In conclusion, the invention realizes the experiment system which can carry out high-temperature heat pipe starting and flowing heat transfer experiments in a high-parameter, wide-range and multi-architecture mode by using one experiment bench, overcomes the defects of small working condition range and single experimental section of the traditional high-temperature heat pipe experiment device, provides new technical support for the high-temperature heat pipe starting and flowing heat transfer experiment research under complex conditions, and has important engineering practical value.

Drawings

FIG. 1 is a schematic structural diagram of a universal experimental bench for high-temperature heat pipe starting and flow heat transfer according to the present invention.
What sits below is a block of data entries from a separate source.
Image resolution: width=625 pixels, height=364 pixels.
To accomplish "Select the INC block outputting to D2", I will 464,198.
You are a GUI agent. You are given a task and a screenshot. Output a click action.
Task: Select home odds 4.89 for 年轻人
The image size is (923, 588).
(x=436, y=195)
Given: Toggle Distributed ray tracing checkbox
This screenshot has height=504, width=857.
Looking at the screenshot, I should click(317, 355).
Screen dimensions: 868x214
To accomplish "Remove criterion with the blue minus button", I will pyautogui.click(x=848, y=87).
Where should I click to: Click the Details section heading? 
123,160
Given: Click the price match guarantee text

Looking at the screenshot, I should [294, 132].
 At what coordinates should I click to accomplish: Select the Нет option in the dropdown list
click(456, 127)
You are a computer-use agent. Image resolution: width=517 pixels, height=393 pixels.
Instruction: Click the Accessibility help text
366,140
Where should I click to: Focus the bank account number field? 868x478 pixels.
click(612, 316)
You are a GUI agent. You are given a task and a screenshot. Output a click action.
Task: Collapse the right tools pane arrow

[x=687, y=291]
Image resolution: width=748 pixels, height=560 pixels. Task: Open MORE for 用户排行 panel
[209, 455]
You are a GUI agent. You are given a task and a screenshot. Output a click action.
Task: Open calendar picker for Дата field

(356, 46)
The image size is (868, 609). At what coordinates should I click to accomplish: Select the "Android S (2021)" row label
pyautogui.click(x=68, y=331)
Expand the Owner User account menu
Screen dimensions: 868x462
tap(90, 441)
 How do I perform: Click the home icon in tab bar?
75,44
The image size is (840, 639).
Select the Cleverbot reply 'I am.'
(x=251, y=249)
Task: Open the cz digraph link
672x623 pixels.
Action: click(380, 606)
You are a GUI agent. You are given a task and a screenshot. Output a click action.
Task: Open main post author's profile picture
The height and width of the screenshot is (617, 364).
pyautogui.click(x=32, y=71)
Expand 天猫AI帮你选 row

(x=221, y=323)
Description of reference numerals:

the device comprises a deionized water tank 1, a ball valve 2, a filter 3, a high-pressure plunger pump 4, a high-pressure one-way valve 5, a safety valve 6, a main path stop valve 7, a mass flow meter 8, an experiment section inlet precooler 9, a water-cooling machine 10, an experiment section inlet preheater 11, a single-rod experiment section inlet regulating valve 12, a single-rod experiment section 13, a single-rod experiment section outlet stop valve 14, a rod bundle experiment section inlet regulating valve 15, a rod bundle experiment section 16, a rod bundle experiment section outlet stop valve 17, a bypass regulating valve 18, a water-cooling machine 19, an experiment section outlet cooler 20, a back pressure valve 21, a pressure reducing valve 22, a first tee joint S1, a second tee joint S2, a third tee joint S3 and a fourth tee joint S4;

a first pressure measurement point P1, a second pressure measurement point P2, a third pressure measurement point P3, a fourth pressure measurement point P4, a fifth pressure measurement point P5, a sixth pressure measurement point P6; temperature measurement point T1, second temperature measurement point T2, third temperature measurement point T3, fourth temperature measurement point T4, fifth temperature measurement point T5, sixth temperature measurement point T6, seventh temperature measurement point T7, eighth temperature measurement point T8, ninth temperature measurement point T9, tenth temperature measurement point T10, eleventh temperature measurement point T11, twelfth temperature measurement point T12, thirteenth temperature measurement point T13 and fourteenth temperature measurement point T14.

Detailed Description

The technical scheme of the universal experiment bench for starting the high-temperature heat pipe and conducting heat by flowing is clearly and completely described below by combining the attached drawings in the embodiment of the invention. All other embodiments, which can be derived by a person skilled in the art from the embodiments of the present invention without making any creative effort, shall fall within the protection scope of the present invention.

As shown in fig. 1, an embodiment of the present invention provides a universal experiment bench for high temperature heat pipe start-up and flow heat transfer, which includes a main experiment loop, a cooling loop, and the external data acquisition system and control system. The main experimental loop takes deionized water as a working medium, and the cooling loop takes water as a working medium.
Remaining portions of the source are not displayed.